**Supplied information:**
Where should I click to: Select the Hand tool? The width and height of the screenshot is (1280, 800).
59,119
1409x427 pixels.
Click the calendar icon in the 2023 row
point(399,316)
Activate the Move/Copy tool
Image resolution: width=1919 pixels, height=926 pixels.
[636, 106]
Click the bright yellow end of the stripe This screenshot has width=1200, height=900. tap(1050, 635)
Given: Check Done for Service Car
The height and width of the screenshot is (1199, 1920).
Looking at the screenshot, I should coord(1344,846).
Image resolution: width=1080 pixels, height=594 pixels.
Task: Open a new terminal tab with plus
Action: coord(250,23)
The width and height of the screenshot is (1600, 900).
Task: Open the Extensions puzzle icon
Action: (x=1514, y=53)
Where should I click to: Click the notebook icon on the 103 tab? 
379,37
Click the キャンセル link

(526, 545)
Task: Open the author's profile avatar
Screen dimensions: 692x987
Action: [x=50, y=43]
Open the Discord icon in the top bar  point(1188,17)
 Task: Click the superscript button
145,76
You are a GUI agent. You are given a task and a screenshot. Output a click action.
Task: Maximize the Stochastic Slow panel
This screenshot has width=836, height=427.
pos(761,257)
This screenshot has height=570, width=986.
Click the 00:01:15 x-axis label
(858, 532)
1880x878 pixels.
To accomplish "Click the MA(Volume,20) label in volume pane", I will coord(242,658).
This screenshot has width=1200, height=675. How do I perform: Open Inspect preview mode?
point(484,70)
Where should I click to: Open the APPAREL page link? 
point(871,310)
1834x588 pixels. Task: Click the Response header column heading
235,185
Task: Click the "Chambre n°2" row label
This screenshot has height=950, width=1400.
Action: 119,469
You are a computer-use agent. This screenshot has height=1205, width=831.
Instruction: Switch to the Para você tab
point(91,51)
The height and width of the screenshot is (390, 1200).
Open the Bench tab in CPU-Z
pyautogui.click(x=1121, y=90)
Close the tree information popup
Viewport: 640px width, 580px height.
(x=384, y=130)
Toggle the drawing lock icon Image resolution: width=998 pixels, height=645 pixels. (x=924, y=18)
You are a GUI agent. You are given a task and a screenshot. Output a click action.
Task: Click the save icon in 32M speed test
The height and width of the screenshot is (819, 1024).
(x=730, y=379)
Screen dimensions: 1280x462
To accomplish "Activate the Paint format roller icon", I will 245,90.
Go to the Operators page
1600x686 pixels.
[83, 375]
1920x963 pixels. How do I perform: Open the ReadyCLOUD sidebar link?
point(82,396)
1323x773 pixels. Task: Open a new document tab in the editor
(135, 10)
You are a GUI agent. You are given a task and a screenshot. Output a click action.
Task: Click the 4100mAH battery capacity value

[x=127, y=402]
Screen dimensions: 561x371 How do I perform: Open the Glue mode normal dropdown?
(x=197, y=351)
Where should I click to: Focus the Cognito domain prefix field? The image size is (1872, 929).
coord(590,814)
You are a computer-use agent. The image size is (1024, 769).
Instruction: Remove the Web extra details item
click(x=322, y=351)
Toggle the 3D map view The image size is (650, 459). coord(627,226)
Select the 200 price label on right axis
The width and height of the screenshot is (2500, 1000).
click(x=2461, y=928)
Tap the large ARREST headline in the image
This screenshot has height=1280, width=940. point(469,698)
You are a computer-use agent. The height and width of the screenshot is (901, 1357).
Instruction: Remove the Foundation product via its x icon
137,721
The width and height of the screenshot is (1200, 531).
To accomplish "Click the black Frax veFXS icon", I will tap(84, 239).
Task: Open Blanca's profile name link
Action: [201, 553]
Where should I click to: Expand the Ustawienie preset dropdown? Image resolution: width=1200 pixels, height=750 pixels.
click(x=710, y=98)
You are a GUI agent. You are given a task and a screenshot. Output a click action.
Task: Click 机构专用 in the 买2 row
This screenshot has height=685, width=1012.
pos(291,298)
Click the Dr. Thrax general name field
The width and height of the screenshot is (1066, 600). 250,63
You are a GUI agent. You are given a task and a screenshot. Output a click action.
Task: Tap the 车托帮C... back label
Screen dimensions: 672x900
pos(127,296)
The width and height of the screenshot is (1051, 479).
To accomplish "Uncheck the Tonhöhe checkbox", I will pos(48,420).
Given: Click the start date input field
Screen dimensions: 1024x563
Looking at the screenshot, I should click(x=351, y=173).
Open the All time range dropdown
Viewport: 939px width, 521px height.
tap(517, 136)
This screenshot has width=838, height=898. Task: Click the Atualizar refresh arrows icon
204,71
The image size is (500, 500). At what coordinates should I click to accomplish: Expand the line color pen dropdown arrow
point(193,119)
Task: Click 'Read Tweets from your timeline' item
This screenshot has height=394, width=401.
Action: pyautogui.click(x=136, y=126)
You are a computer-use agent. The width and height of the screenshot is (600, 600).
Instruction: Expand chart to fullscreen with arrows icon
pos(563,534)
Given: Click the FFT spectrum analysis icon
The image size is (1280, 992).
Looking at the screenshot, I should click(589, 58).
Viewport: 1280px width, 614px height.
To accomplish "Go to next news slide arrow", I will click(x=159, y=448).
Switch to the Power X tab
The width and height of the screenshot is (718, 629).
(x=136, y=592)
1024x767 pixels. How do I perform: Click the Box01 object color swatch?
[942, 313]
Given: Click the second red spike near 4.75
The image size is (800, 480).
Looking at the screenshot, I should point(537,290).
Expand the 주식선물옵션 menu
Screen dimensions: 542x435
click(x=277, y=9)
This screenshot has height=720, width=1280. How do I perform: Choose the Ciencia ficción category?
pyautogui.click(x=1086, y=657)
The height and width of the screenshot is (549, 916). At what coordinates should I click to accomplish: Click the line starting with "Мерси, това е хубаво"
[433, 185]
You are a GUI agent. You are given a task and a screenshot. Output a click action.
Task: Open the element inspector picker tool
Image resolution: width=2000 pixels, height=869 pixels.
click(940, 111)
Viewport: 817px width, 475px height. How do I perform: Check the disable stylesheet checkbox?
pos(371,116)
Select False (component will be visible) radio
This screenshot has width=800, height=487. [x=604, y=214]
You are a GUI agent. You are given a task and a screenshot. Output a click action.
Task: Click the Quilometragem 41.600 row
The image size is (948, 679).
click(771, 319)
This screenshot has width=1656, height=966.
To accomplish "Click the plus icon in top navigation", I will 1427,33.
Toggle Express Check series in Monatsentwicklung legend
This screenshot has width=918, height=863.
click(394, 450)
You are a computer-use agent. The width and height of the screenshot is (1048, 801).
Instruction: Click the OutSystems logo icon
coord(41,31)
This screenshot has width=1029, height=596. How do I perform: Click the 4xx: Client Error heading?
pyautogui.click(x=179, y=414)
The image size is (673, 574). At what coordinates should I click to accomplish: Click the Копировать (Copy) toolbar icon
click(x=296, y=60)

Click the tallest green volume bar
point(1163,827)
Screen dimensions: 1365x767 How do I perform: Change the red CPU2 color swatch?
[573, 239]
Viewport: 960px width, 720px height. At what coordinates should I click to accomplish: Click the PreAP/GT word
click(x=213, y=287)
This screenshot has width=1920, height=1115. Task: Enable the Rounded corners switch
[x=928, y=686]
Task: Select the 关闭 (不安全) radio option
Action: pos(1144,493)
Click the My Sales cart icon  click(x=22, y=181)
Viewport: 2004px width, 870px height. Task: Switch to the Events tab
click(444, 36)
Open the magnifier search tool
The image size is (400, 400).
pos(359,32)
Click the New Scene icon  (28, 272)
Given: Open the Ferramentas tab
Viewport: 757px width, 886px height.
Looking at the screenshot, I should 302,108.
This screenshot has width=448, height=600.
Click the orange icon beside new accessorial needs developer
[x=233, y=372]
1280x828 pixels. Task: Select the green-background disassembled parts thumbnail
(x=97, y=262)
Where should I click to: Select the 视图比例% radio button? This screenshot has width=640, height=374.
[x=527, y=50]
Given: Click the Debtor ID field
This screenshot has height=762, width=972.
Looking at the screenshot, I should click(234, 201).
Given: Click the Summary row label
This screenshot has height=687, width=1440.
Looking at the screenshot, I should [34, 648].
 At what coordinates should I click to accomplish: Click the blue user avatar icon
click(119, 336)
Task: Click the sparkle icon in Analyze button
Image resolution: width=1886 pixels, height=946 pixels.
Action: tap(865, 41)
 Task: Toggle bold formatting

**Problem details:**
Write out, word for word, all lines from the line that holds "Viewport: 757px width, 886px height." through the last line of the listing, with both end lines kept.

**Worked solution:**
Viewport: 757px width, 886px height.
Looking at the screenshot, I should 302,108.
This screenshot has width=448, height=600.
Click the orange icon beside new accessorial needs developer
[x=233, y=372]
1280x828 pixels. Task: Select the green-background disassembled parts thumbnail
(x=97, y=262)
Where should I click to: Select the 视图比例% radio button? This screenshot has width=640, height=374.
[x=527, y=50]
Given: Click the Debtor ID field
This screenshot has height=762, width=972.
Looking at the screenshot, I should click(234, 201).
Given: Click the Summary row label
This screenshot has height=687, width=1440.
Looking at the screenshot, I should [34, 648].
 At what coordinates should I click to accomplish: Click the blue user avatar icon
click(119, 336)
Task: Click the sparkle icon in Analyze button
Image resolution: width=1886 pixels, height=946 pixels.
Action: tap(865, 41)
 Task: Toggle bold formatting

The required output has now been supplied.